--- EXTRACTED DATA ---

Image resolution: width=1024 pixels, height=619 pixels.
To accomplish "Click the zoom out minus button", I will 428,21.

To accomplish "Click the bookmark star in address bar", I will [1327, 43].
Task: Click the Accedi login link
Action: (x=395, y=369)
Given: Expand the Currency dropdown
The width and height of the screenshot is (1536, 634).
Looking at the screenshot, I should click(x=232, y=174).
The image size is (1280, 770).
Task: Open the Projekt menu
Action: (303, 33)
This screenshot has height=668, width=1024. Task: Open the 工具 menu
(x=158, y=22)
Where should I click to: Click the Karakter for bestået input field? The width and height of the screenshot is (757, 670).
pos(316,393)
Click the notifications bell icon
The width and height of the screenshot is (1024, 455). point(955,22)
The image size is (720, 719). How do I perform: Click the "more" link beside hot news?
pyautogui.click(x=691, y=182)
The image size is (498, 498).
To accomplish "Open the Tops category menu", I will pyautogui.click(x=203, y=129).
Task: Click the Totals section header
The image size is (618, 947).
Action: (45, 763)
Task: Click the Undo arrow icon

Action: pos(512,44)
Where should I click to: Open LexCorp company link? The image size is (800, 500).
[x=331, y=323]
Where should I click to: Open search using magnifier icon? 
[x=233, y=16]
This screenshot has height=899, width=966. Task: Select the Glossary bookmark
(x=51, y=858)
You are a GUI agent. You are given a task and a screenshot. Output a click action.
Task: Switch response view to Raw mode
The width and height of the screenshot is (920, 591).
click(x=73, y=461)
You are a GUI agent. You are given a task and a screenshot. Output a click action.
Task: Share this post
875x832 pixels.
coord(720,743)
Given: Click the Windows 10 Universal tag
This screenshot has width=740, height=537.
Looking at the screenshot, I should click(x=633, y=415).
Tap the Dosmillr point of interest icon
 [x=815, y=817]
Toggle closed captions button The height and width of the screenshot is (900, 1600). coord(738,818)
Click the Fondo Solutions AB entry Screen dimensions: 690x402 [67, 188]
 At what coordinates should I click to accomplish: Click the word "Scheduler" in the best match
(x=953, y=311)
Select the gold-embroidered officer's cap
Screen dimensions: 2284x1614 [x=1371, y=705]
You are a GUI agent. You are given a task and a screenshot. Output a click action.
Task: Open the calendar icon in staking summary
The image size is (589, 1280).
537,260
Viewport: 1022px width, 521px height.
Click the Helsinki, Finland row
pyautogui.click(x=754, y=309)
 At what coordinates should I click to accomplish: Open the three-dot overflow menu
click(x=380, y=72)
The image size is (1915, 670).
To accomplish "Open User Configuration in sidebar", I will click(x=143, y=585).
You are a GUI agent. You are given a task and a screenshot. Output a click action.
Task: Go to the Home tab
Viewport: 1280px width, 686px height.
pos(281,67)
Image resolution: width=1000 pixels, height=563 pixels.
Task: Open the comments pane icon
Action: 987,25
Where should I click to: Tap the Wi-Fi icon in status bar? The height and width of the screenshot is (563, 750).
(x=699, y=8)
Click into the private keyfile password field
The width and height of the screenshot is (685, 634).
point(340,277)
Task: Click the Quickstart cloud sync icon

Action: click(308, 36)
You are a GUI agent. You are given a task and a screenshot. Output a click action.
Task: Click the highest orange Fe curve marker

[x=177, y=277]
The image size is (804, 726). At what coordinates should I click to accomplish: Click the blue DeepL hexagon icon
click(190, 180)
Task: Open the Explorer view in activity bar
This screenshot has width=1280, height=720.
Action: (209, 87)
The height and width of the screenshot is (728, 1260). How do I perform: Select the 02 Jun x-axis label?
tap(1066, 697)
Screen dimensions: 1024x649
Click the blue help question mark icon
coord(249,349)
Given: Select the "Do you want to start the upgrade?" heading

--- TASK DIRECTIONS ---
Work out the count of lines in the data above containing the string "button". Give it alone.

--- REPLY TO THE EXERCISE ---
2